Diversity and inclusion (D&I) has been capturing broader attention as part of the ‘S’ in environmental, social and governance (ESG) due to companies coming under increasing regulatory scrutiny to meet D&I targets, and growing evidence that not prioritising D&I is bad for business. But there’s clearly still a long way to go for attitudes to change.
Implementing a good D&I policy is in fact an issue of organisational change, which starts at the top, with a vigilant board that looks at D&I in terms of both risk management and value creation.
It requires strong controls to instill honesty, integrity and dignity as core values. This ‘ethical conduct by design’ takes a lot of hard work, education and, arguably most importantly, measurement, to ensure that behaviour and attitudes are shifting.
Employees at all levels need training to help them challenge stereotypes, as well as time spent with people from different backgrounds
But everyone has to buy into the movement, especially those in the majority. One UK study suggests that male managers could be blocking gender balance efforts, with a third believing too much effort is being placed on diversity. According to the White Men’s Leadership Study, a study of white men and diversity, equity and inclusion, more than 70% of white men feel ‘forgotten’ by D&I efforts.
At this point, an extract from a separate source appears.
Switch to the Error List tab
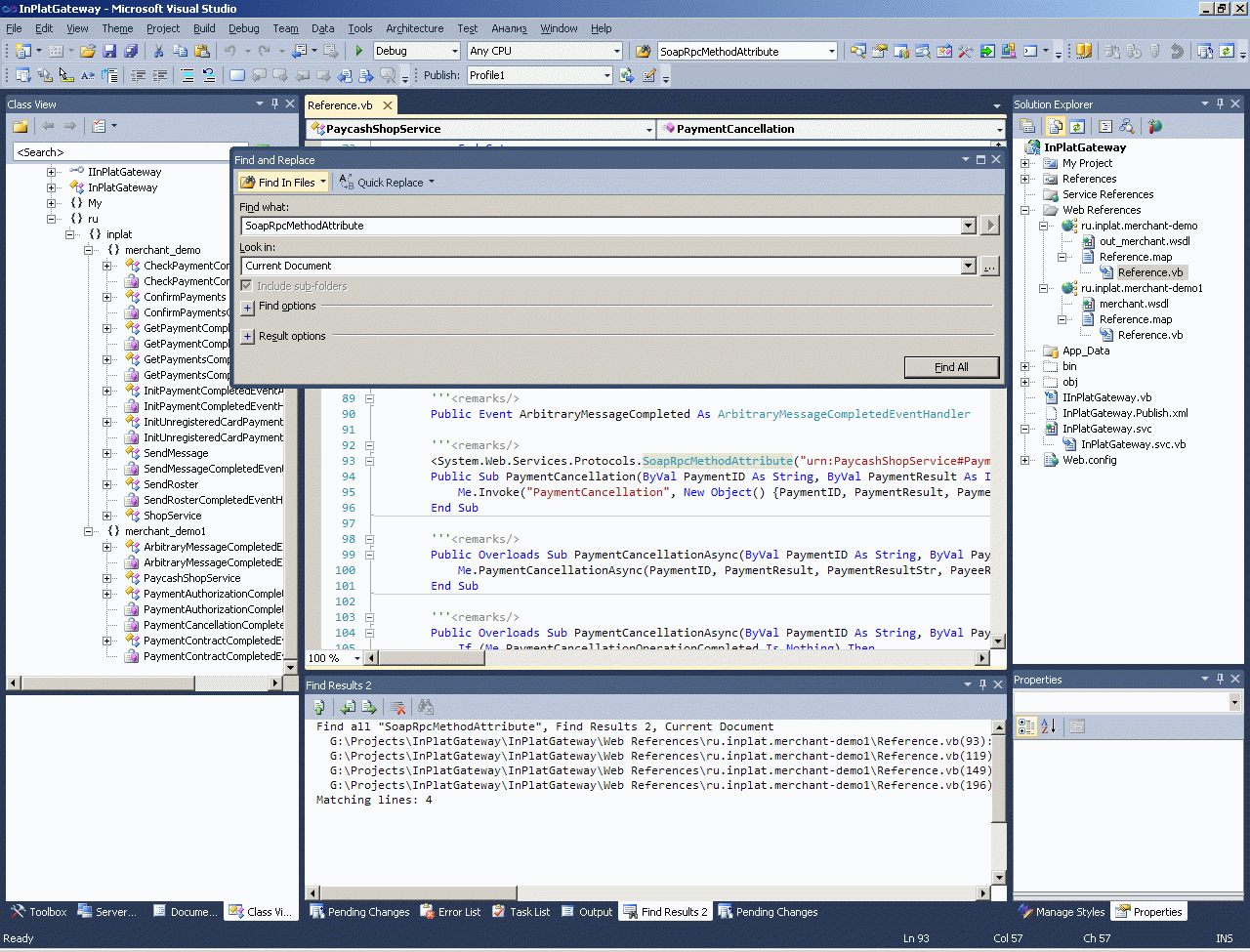(450, 912)
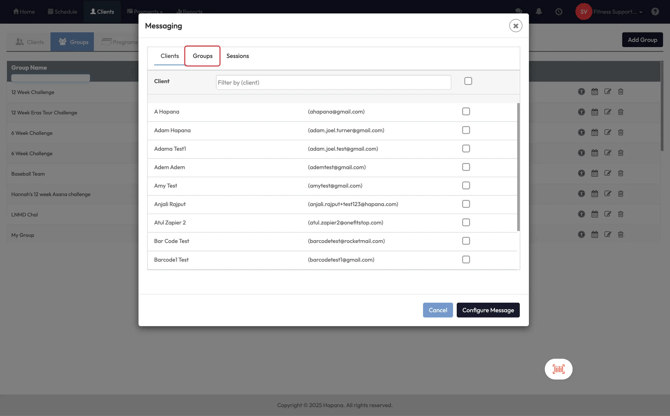Click the trash icon for My Group row
The image size is (670, 416).
(x=620, y=235)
Employees at all levels need training to help them challenge stereotypes, as well as time spent with people from different backgrounds.
Create the right climate
One of the most important elements in creating an inclusive culture is the ability to build a ‘climate of voice’, where people feel psychologically safe to use their voice to challenge behaviour and/or the status quo. And leaders (and/or HR) need to listen and respond to what is being raised.
Of course, there have been many success stories in the pursuit of a more diverse, inclusive and equitable working world.
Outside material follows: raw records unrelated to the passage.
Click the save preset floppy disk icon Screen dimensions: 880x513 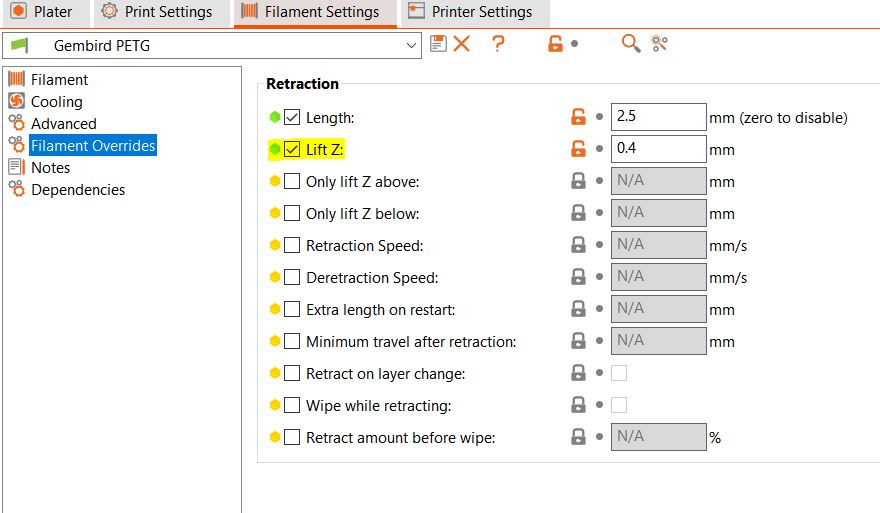[x=438, y=44]
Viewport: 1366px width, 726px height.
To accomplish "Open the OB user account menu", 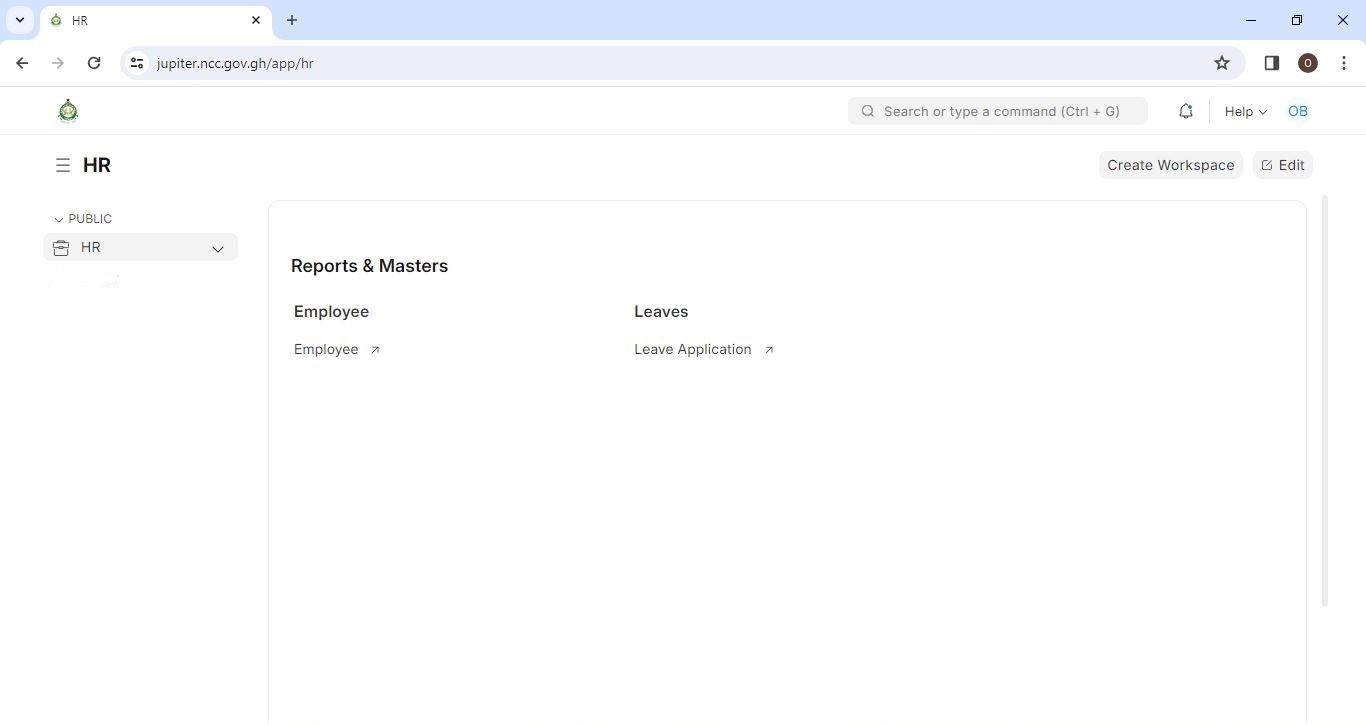I will 1297,111.
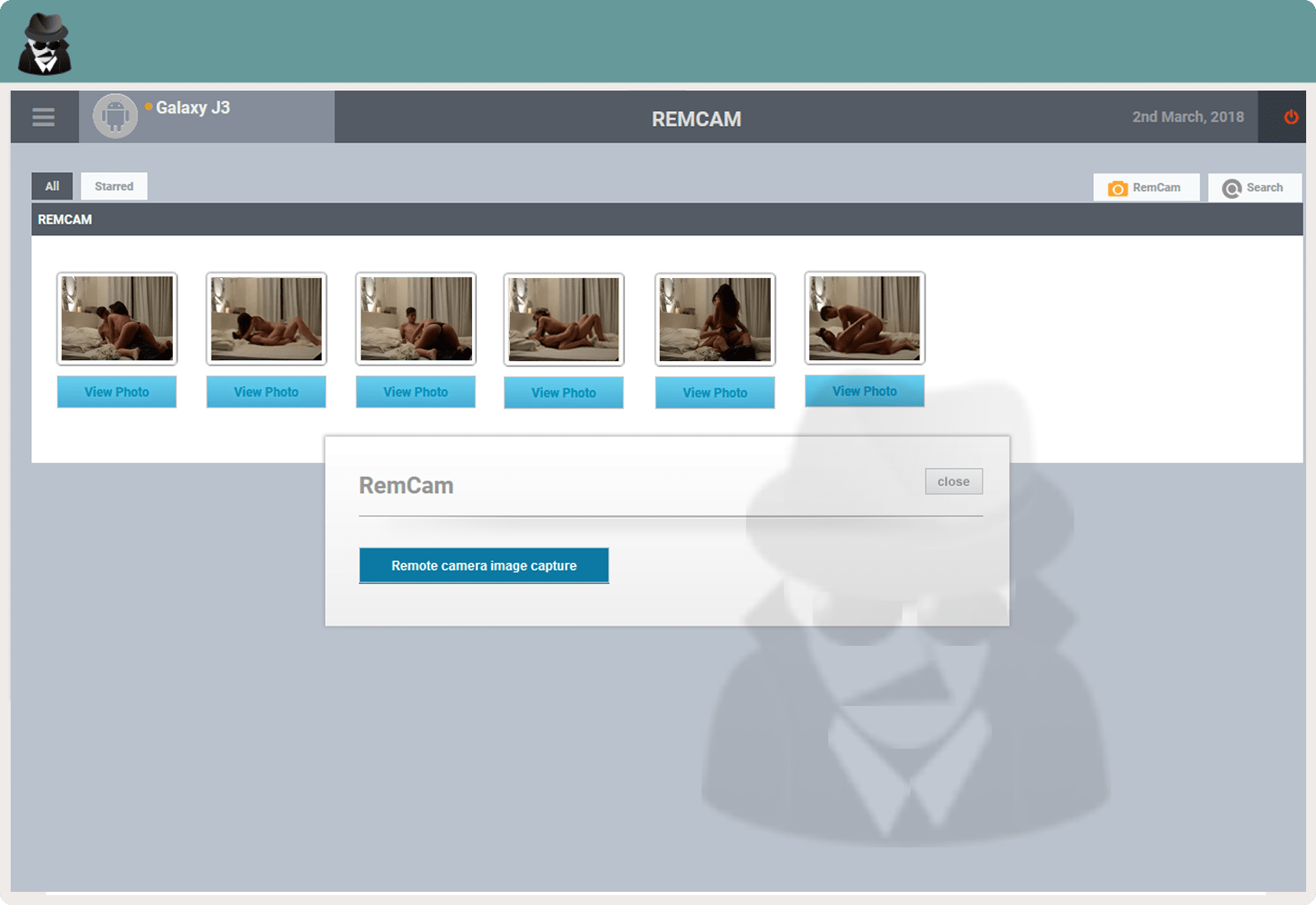Click the orange camera RemCam icon
1316x905 pixels.
pyautogui.click(x=1117, y=188)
In May, the US Soccer Federation announced that it would now pay its male and female players equally, eliminating a contentious pay gap. Women now make up nearly 40% of FTSE 100 boardrooms compared to only 12.5% 10 years ago, while in the US the proportion of female S&P 500 directors has risen from 16% to 30% in the past decade.
Key performance indicators, goals and objectives relating to D&I must be measured, monitored and reported to the senior leadership team, just as you would with any other strategic goal or business-focused work programme.
Hold everyone accountable
If D&I is to be taken seriously, cases of inappropriate behaviour or conduct relating to inclusion must be seen to have consequences, no matter the seniority of the perpetrator or the unintended nature of the behaviour. Behavioural change will only take place in an environment that is built on trust, mutual respect and accountability.
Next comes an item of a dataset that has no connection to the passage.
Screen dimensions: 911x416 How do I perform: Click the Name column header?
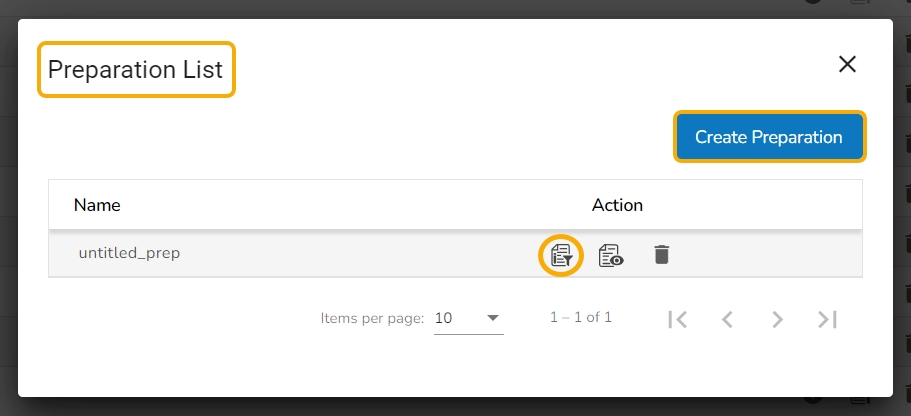pos(97,205)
D&I must be elevated from a nice-to-have to a must-have business priority. It should be positioned as an intrinsic part of corporate strategy that will activate corporate purpose, increase risk resilience, unlock the full potential of human capital, and contribute to enhancing an organisation’s performance and bottom line.
The risks of inaction
The UK’s Financial Conduct Authority has set targets for listed companies for representation of women and ethnic minorities on their boards and executive management – and a requirement to explain if they don’t meet these goals.
Nasdaq’s Board Diversity Rule sets similar standards for board composition and disclosure.
Failing to act as diverse, equitable and inclusive incurs costs way beyond a fine from a regulator. In the UK, ‘workplace banter’ lawsuits soared by 44% last year.
In addition, recent research published in the MIT Sloan Management Review found that a ‘toxic culture’ is the biggest reason people quit their job – workplace culture is 10 times more important than pay.
Toxic cultures are estimated to cost US businesses more than US$44bn per year – and this was before the current ‘great resignation’. Such environments are characterised as non-inclusive, disrespectful, with unethical, cut-throat or backstabbing behaviour and abusive management.